The HTML::Query module is an add-on for the HTML::Tree module set. It provides a simple way to select one or more elements from a tree using a query syntax inspired by jQuery. This selector syntax will be reassuringly familiar to anyone who has ever written a CSS selector.
HTML::Query is not an attempt to provide a complete (or even near-complete) implementation of jQuery in Perl (see Ingy's pQuery module for a more ambitious attempt at that). Rather, it borrows some of the tried and tested selector syntax from jQuery (and CSS) that can easily be mapped onto the look_down() method provided by the HTML::Element module.

5 comments:

avilella said...

I recently found out a package that checks when a website has changed in content.
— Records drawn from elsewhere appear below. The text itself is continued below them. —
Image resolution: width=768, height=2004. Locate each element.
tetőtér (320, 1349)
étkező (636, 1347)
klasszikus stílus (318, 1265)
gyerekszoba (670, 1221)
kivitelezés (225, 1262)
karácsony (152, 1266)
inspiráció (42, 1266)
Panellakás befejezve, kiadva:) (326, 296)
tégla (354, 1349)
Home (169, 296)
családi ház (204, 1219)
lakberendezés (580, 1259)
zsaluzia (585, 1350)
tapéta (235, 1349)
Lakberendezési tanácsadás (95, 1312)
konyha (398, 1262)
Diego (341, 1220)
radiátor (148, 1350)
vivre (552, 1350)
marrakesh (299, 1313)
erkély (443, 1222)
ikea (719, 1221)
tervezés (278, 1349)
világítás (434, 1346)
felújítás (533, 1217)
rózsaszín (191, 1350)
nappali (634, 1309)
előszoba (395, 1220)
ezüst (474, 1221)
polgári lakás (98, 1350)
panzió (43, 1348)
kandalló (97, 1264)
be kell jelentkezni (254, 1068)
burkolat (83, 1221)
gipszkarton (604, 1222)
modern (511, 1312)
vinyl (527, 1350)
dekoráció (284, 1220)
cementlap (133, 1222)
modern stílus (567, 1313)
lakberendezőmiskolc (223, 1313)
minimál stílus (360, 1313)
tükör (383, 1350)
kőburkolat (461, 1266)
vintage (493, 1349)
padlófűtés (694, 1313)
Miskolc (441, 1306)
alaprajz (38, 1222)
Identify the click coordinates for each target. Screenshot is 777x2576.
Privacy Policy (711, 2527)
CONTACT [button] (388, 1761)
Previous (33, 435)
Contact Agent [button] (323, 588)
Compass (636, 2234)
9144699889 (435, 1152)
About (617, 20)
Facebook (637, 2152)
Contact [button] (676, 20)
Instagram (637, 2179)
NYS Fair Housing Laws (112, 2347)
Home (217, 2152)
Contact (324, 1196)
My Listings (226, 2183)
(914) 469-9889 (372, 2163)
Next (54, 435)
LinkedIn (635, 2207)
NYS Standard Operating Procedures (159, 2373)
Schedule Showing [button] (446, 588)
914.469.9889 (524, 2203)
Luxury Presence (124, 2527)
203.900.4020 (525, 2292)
Some of the stuff in this blog post seems to be useful to do that as well, which is great for tweaks/extensions:

urlwatch --urls myfilewithurls.txt | less

Pablo Marin-Garcia said...

@avilella:
Thanks, I would take a look at it.

One of the modules that I wrote for MUTRES was doing exactly this. downloading the page, if the page was changed (md5 value) I was extracting the tables that I wanted and calculating the md5 for the text (not the html) and stored in a db both md5. Every week a cron process launched the script and tested if the page or the wanted contend had changed and was sending emails accordingly.

Anonymous said...

http://search.cpan.org/~abw/HTML-Query-0.02/lib/HTML/Query.pm

Is also worth a look.

Kiran said...

For Web Testing , Check out Selenium

snju said...

Has anyone tried Web testing on a linux server blade using perl/python; wherein you cannot use Selenium/Mechanize.

i am trying to automate logging into a website, where the login form is generated by a javascript!